Monday, January 14, 2013

Backroads of Morrow County: July 4, 2012

Backroads of Morrow County Update:
The wheat has been harvested. It leaves a golden field. The stubble that will be made into hay is sitting their drying. That should have taken about five minutes. "Make hay while the sun shines" indeed.
The corn has fulfilled its obligation to its cliche: "Knee high by the Fourth of July." Even if you were using Goliath's knees, mission accomplished. I don't know what the cliche is for soy beans, but even with just one rain in three weeks they seem to be doing okay. Not that they both couldn't use a good rain.
The lilies have slipped into third place.
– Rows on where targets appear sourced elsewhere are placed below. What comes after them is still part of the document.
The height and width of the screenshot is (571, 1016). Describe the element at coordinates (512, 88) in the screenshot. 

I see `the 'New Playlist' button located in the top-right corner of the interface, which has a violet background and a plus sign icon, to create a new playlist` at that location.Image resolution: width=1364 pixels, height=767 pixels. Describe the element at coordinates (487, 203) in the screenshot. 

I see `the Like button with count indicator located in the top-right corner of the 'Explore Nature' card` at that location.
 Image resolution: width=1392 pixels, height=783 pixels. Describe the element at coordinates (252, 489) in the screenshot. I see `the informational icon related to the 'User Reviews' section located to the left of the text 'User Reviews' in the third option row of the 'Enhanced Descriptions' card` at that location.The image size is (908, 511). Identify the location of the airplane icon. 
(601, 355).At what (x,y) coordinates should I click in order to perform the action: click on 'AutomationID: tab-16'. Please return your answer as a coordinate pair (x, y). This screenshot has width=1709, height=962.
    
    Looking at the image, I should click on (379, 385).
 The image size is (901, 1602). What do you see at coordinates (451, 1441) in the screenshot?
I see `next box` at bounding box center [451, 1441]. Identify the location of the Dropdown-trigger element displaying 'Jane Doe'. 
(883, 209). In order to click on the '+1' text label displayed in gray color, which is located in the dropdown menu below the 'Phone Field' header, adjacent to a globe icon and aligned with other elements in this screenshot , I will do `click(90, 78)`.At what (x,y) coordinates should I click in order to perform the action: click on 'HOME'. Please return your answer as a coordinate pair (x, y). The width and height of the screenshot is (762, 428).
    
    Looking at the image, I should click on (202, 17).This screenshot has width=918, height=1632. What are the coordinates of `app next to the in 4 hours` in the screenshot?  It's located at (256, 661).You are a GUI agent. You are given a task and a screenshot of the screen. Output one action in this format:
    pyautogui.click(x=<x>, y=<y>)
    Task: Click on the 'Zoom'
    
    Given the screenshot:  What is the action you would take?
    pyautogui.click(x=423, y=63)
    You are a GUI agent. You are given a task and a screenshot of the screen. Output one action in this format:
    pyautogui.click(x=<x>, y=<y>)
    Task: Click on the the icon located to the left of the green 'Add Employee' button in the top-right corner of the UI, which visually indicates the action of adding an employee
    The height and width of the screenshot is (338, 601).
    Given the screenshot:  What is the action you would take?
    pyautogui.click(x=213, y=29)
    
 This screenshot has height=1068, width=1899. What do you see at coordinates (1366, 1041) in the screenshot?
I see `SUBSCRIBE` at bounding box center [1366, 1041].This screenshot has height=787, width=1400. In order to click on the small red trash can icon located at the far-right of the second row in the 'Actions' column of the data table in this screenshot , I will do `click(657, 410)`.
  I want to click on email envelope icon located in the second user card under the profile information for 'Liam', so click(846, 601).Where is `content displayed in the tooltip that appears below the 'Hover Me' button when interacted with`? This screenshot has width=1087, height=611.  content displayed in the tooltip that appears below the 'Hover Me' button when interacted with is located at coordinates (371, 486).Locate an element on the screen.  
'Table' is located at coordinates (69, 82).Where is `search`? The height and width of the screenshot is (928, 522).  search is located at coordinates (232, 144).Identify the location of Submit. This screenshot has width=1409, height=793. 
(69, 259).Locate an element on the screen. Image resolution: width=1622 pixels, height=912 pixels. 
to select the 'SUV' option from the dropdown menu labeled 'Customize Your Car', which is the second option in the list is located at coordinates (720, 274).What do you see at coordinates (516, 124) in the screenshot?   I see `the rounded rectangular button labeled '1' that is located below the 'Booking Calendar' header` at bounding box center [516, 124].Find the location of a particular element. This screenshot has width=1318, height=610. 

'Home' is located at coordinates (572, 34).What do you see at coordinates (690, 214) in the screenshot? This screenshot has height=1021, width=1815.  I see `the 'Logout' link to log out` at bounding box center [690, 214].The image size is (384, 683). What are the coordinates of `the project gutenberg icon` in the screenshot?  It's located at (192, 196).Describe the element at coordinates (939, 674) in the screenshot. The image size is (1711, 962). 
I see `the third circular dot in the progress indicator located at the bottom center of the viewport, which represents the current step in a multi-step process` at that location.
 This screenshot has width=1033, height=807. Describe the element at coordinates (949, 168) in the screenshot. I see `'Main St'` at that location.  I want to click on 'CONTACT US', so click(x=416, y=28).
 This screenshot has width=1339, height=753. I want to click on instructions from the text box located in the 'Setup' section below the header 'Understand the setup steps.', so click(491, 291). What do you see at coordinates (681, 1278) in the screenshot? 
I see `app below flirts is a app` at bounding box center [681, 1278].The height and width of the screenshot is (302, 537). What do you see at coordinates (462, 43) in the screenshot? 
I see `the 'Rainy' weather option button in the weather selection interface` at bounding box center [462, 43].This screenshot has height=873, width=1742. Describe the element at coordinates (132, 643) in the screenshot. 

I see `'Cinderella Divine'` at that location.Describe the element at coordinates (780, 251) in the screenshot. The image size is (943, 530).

There are still orange islands in the ditches here and there, but the white of Queen Anne's Lace and the yellow of black-eyed Susans have outpaced them in number. Are there any flowers named after men or are we just too ugly? One farm has gone to the "trouble" of planting yellow lilies in front of their house. Beautiful trouble. I wonder where I could find some . . . "Imitation is the sincerest form of flattery," so "they" say.
I see the doe and her fawn at least once a week now. He (or she) is growing up quickly. They love the thicket behind my favorite tall windowed housed, deep red barned, farm on the way to lunch. The "kid" is a little too curious for mom's comfort. She hurries him out of the road or out of the field and into the thicket whenever I show up in my little red wagon. He goes--but reluctantly--head turned back over his shoulder. "Curiosity killed the . . . Oh, wait. That won't work.